As I listened to SEC muckety-mucks debate the merits of the leading 16-team ideas at the conference’s spring meetings here this week, it struck me that maybe Kiffin’s proposal remains the best 16-team proposal.

Kiffin’s idea certainly trumps the 4+4+2+2+1 model the Big Ten favors. That rigged math equation would preassign four auto-bids to the Big Ten, plus four more to the SEC, two to the Big 12, two to the ACC, one to the top remaining conference champion, and then leave three at-large bids. This crock of a plan would reward preseason conference prestige as much as in-season results. No thanks. Someone, please shove this Big Ten brainchild into the woodchipper, and scatter the ashes on the surface of the sun.

Kiffin’s plan more closely resembles the 5+11 model that the Big 12 publicly supports. The ACC also reportedly favors a 5+11 system, and some SEC coaches took a shine to the idea this week, even while SEC athletic directors collectively seem more interested in the auto-bid plan favored by the Big Ten.

In the 5+11 model, the top five conference champions would secure bids, leaving 11 at-large bids.

That model would produce brackets that likely would resemble Kiffin’s plan, but the Ole Miss coach prefers no auto-bids. So, let’s play out his idea with a look in the rearview mirror.

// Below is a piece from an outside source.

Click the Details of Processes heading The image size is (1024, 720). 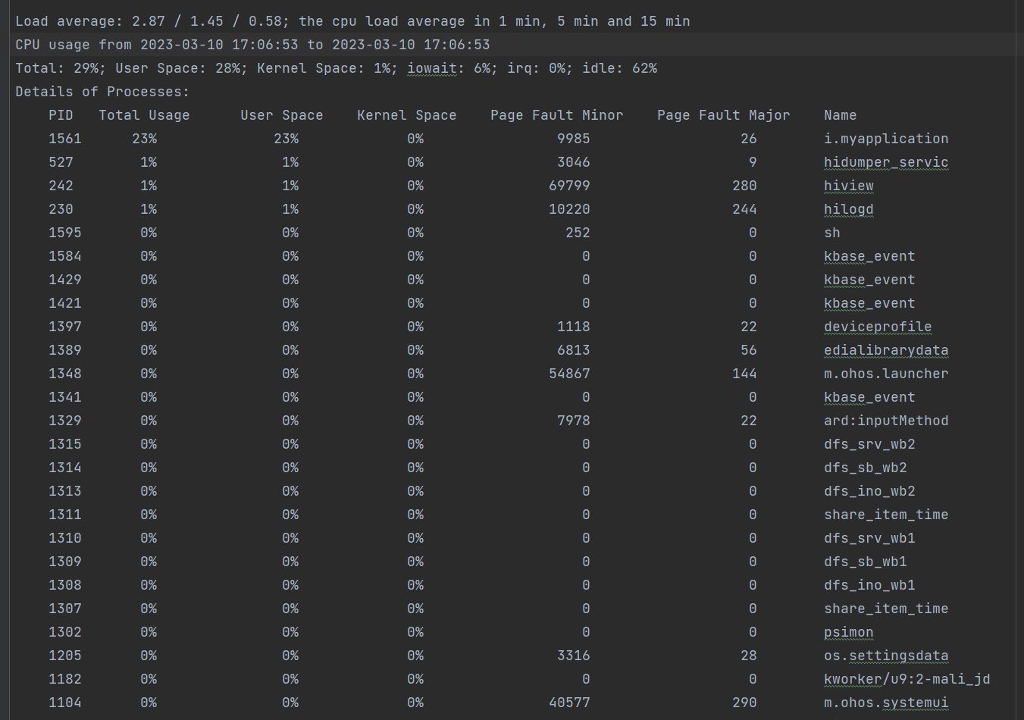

Here’s how the bracket would have looked in Kiffin’s model last season, using the final CFP rankings as the guide for determining the 16 qualifiers.

No. 16 Clemson at No. 1 Oregon

Critics of a 16-team playoff say there aren’t 16 teams deserving of playoff and that too many first-round games would be duds. But, here we have the Big Ten champion against the ACC champion. Dan Lanning vs. Dabo Swinney. This would have been appointment viewing, not a dud.

No. 15 South Carolina at No. 2 Georgia

SEC expansion and the elimination of divisions took the Georgia-South Carolina rivalry off the schedule in 2024. Could a red-hot Gamecocks team have upset a Georgia squad starting Gunnar Stockton? It’s plausible.

No. 14 Ole Miss at No. 3 Texas

Conferences are so big now that teams don’t play half the other teams in their own league. Here we have another matchup of two SEC teams that didn’t play in the regular season. The Jekyll-and-Hyde Rebels whipped Georgia but lost to Kentucky. If the good version of Ole Miss showed its face, this game could have been a doozy.

No. 13 Miami at No. 4 Penn State

Are you liking these matchups yet? How about this one, pitting Cam Ward against Penn State’s stout defense. In the playoff that actually happened, Penn State waltzed to the semifinals by beating SMU and Boise State. This billing with Miami would have been a better matchup.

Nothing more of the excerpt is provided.